INSTRUCTIONS FOR THE TASK
Return each item below verbatim, leaving out the pictures.

====

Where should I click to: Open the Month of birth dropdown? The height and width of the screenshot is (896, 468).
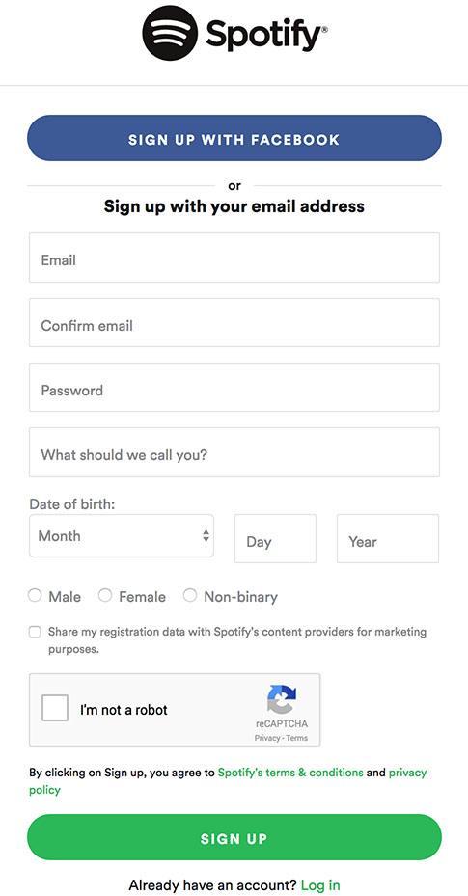point(122,536)
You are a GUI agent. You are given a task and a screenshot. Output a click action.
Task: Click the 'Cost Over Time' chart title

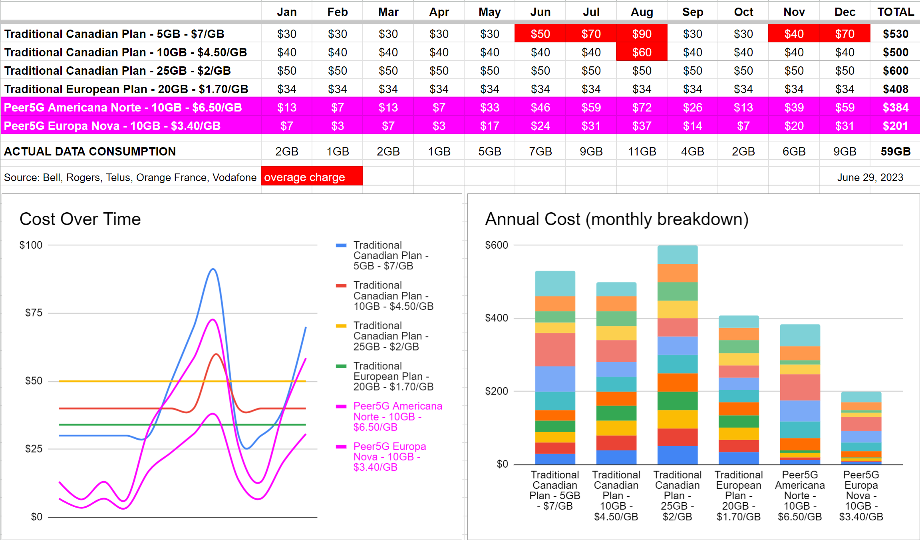click(x=80, y=219)
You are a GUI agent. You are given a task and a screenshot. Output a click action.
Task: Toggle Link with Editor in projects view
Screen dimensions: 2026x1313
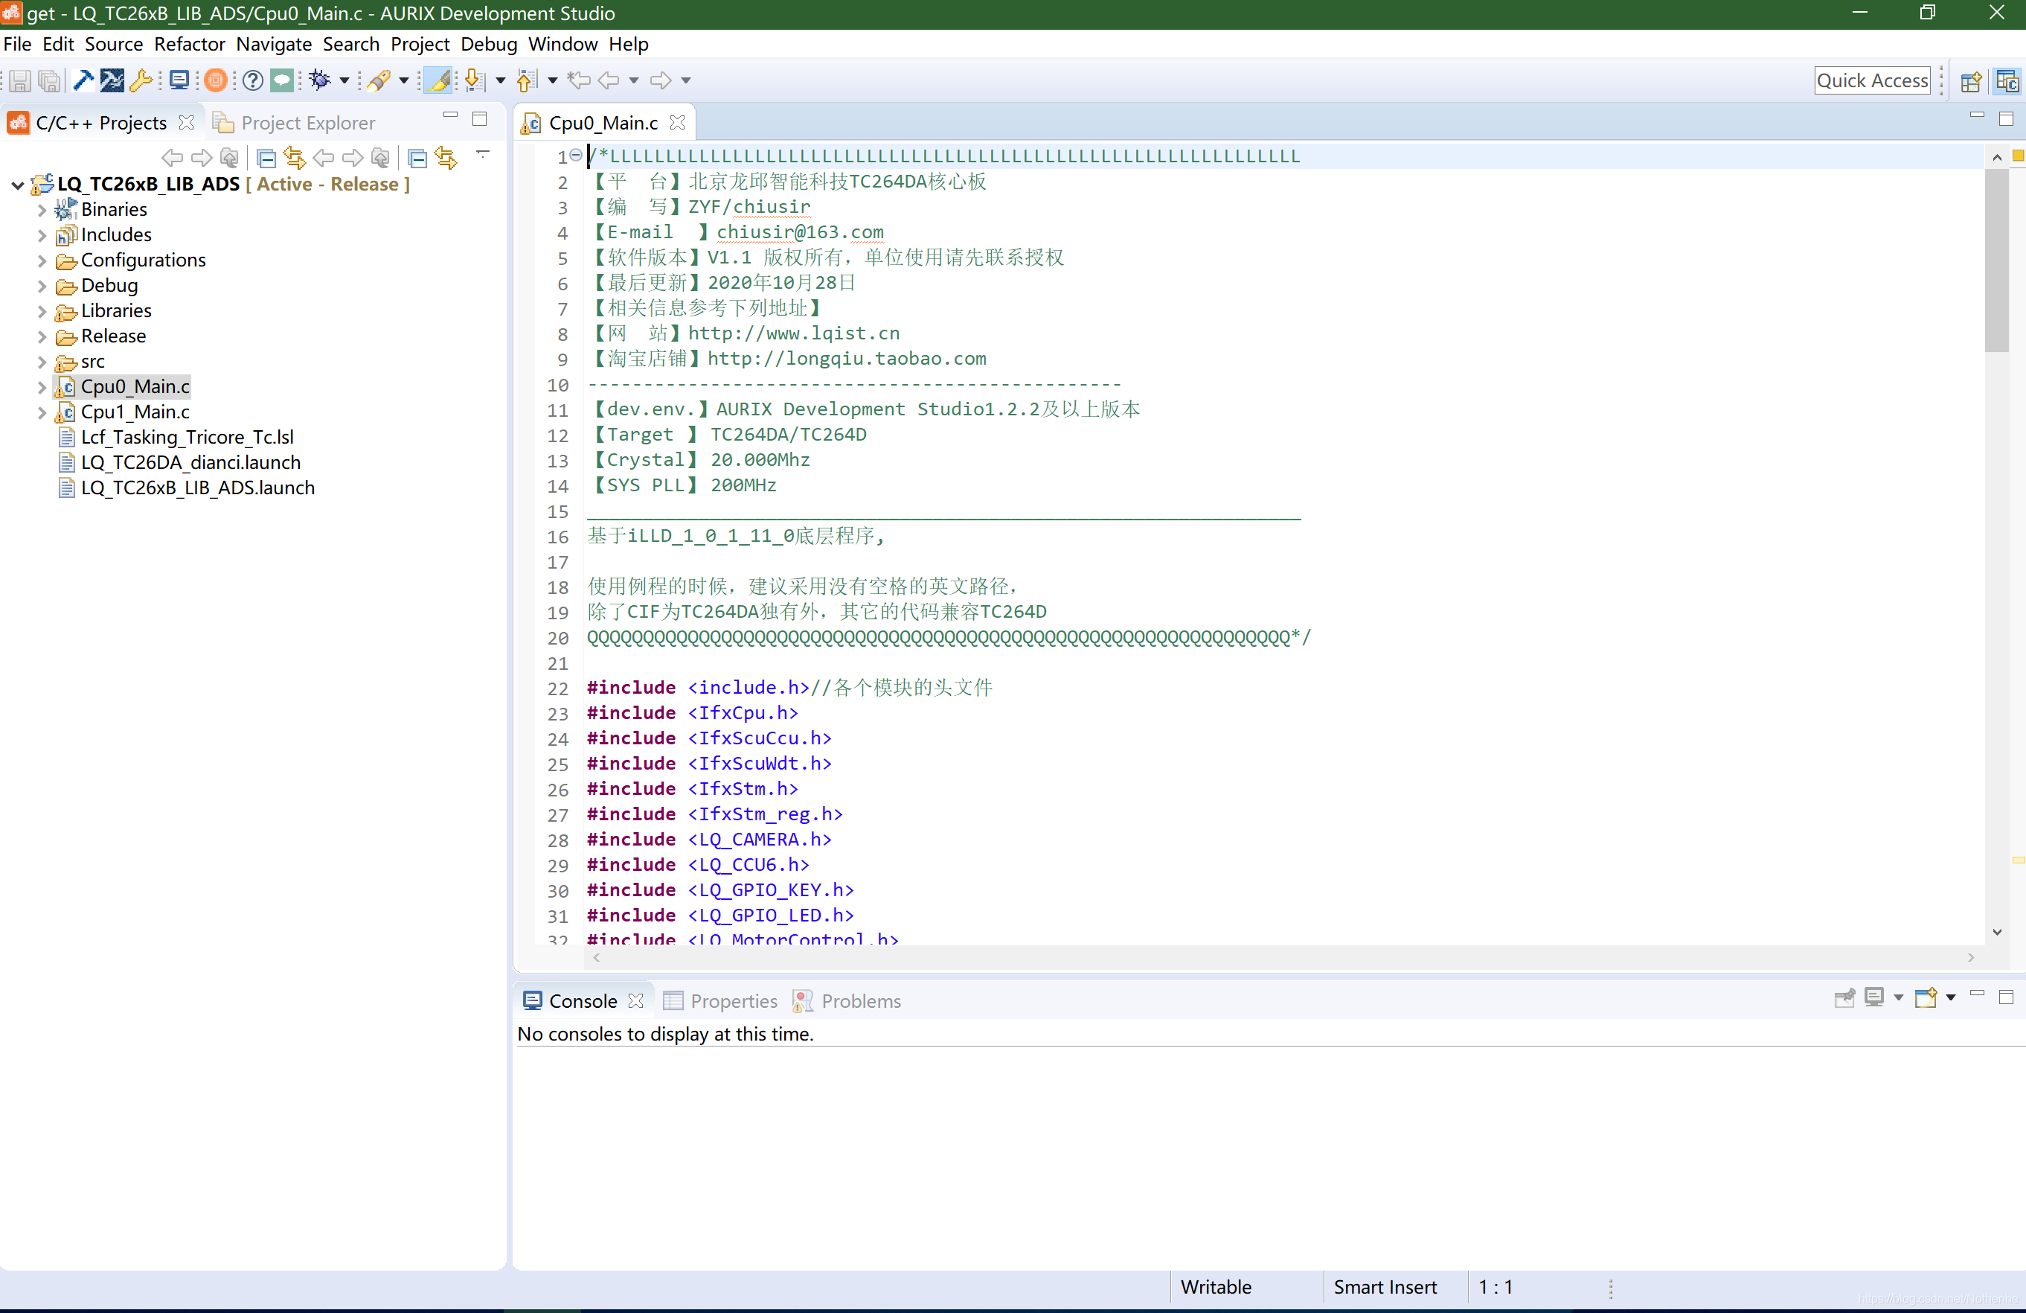[x=295, y=158]
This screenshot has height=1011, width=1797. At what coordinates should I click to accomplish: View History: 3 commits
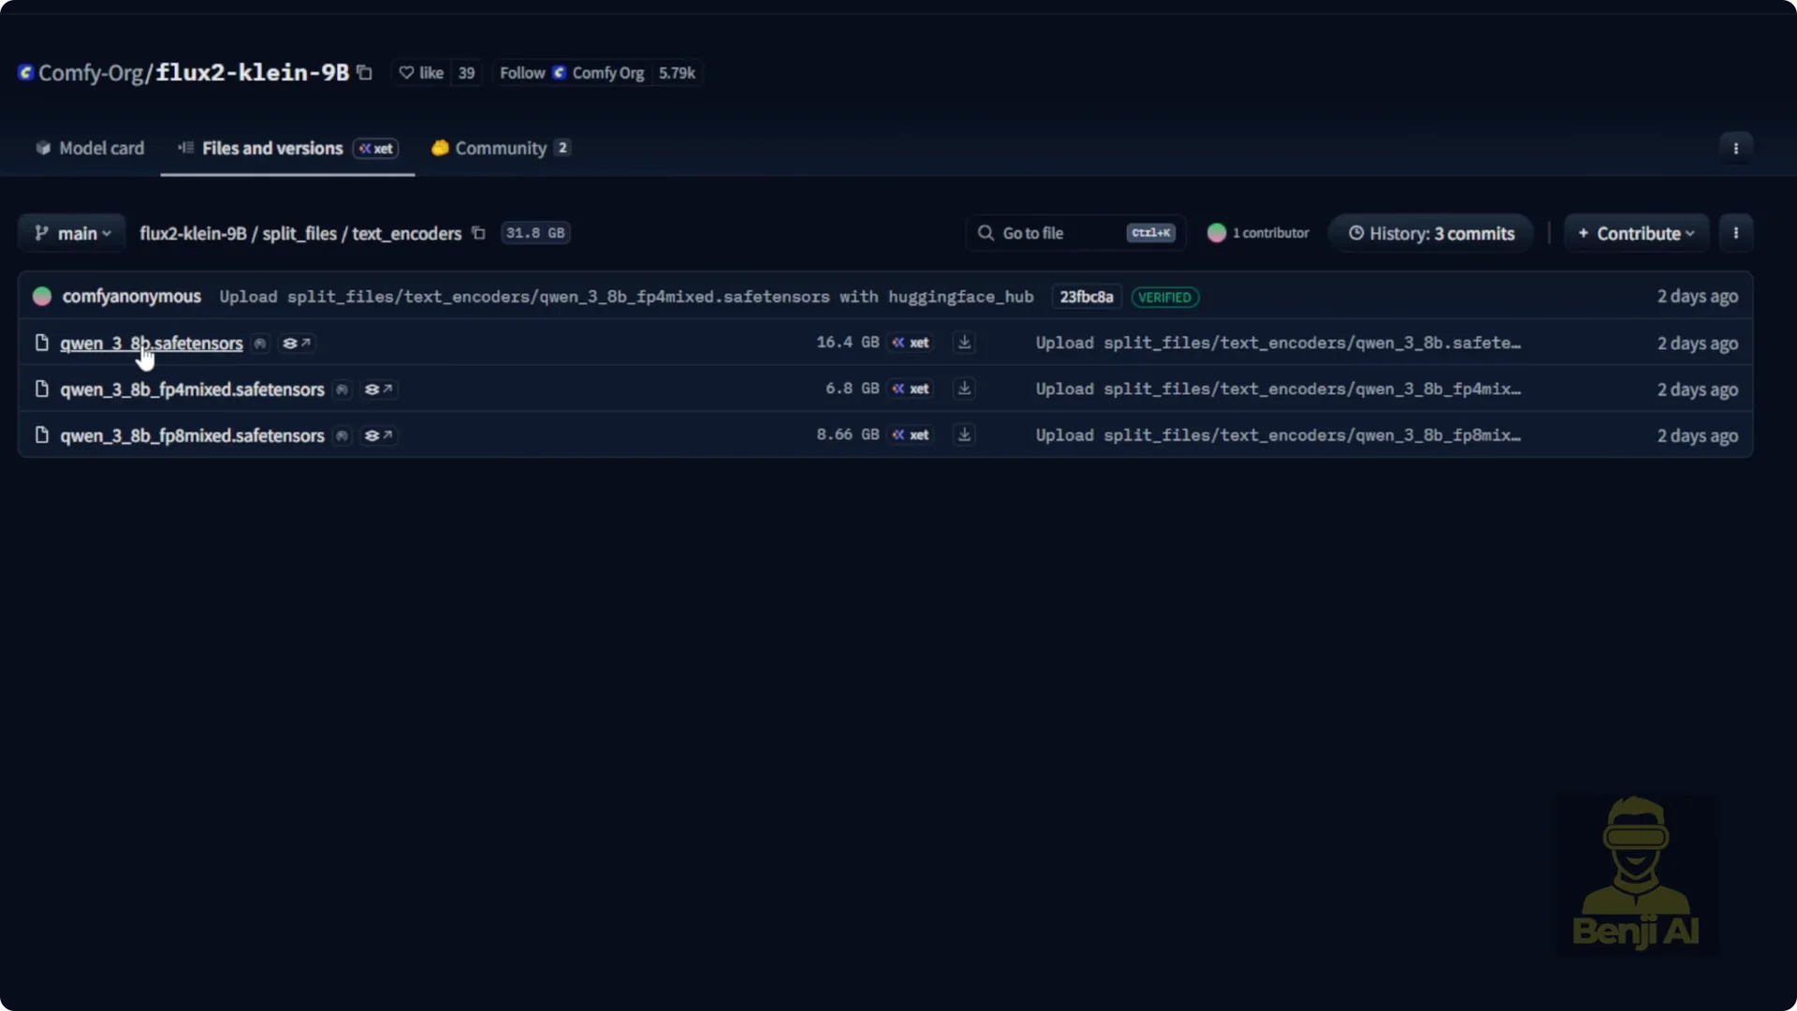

====

COMPLETED TASK
Where should I click to: Open the Month of birth dropdown? The height and width of the screenshot is (896, 468).
point(122,536)
You are a GUI agent. You are given a task and a screenshot. Output a click action.
Task: Click the 'Cost Over Time' chart title

click(x=80, y=219)
You are a GUI agent. You are given a task and a screenshot. Output a click action.
Task: Toggle Link with Editor in projects view
Screen dimensions: 2026x1313
[x=295, y=158]
This screenshot has height=1011, width=1797. At what coordinates should I click to accomplish: View History: 3 commits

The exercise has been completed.